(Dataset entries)
********************

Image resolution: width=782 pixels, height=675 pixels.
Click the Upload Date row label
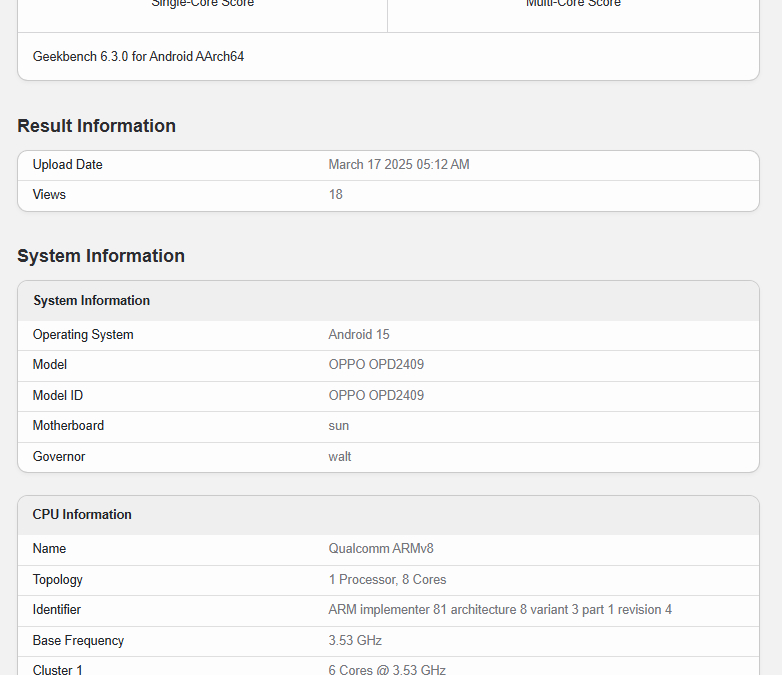click(x=67, y=165)
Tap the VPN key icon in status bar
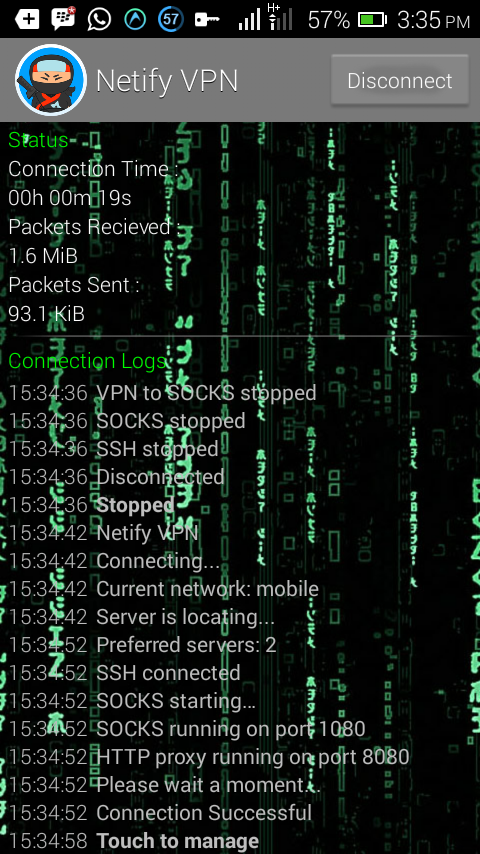The height and width of the screenshot is (854, 480). (206, 20)
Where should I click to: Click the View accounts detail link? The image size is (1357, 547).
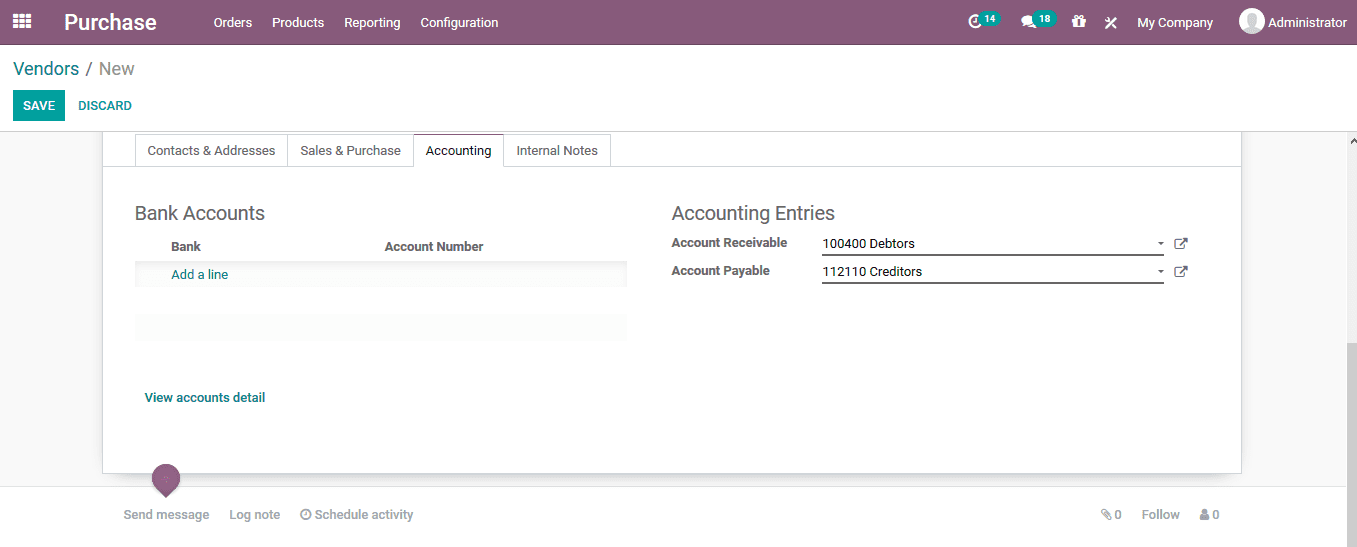click(x=205, y=398)
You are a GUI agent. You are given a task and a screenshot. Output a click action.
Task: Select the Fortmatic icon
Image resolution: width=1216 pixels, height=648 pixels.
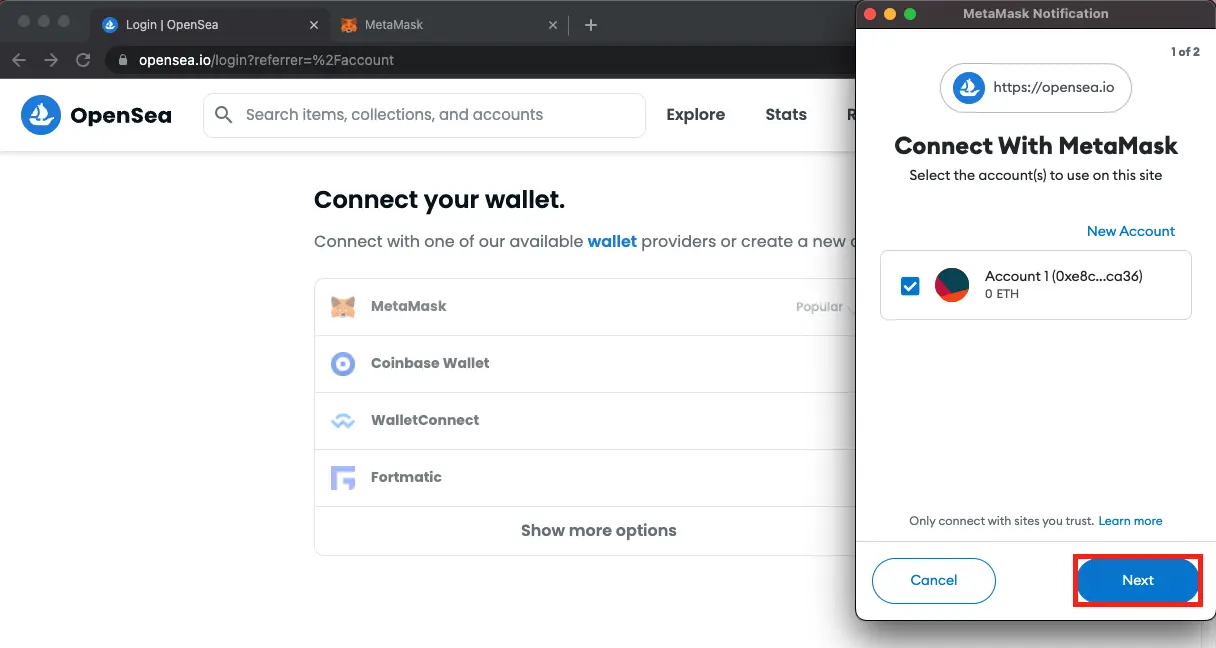[343, 477]
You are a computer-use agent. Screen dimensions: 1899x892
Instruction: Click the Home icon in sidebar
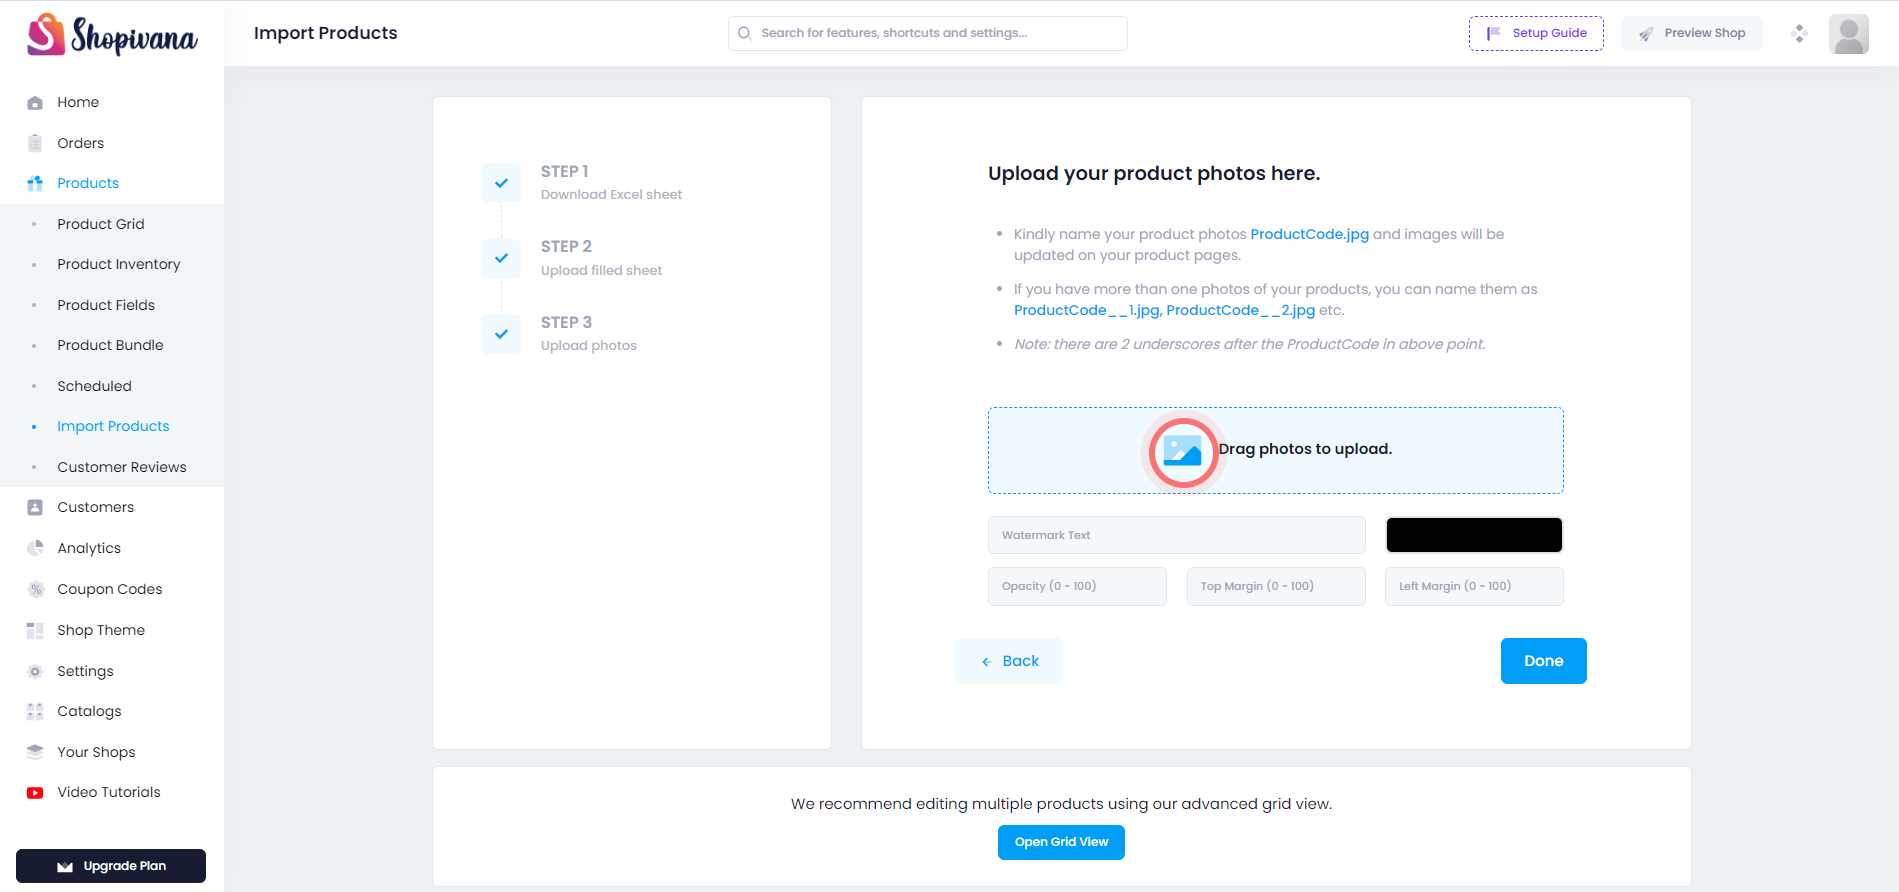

********************

• **Work to be completed**: Output every entry above verbatim, but leave out the pictures.

• **Output for this exercise**:
Image resolution: width=782 pixels, height=675 pixels.
Click the Upload Date row label
click(x=67, y=165)
Tap the VPN key icon in status bar
The height and width of the screenshot is (854, 480). (206, 20)
Where should I click to: Click the View accounts detail link? The image size is (1357, 547).
click(x=205, y=398)
You are a GUI agent. You are given a task and a screenshot. Output a click action.
Task: Select the Fortmatic icon
Image resolution: width=1216 pixels, height=648 pixels.
[343, 477]
You are a computer-use agent. Screen dimensions: 1899x892
Instruction: Click the Home icon in sidebar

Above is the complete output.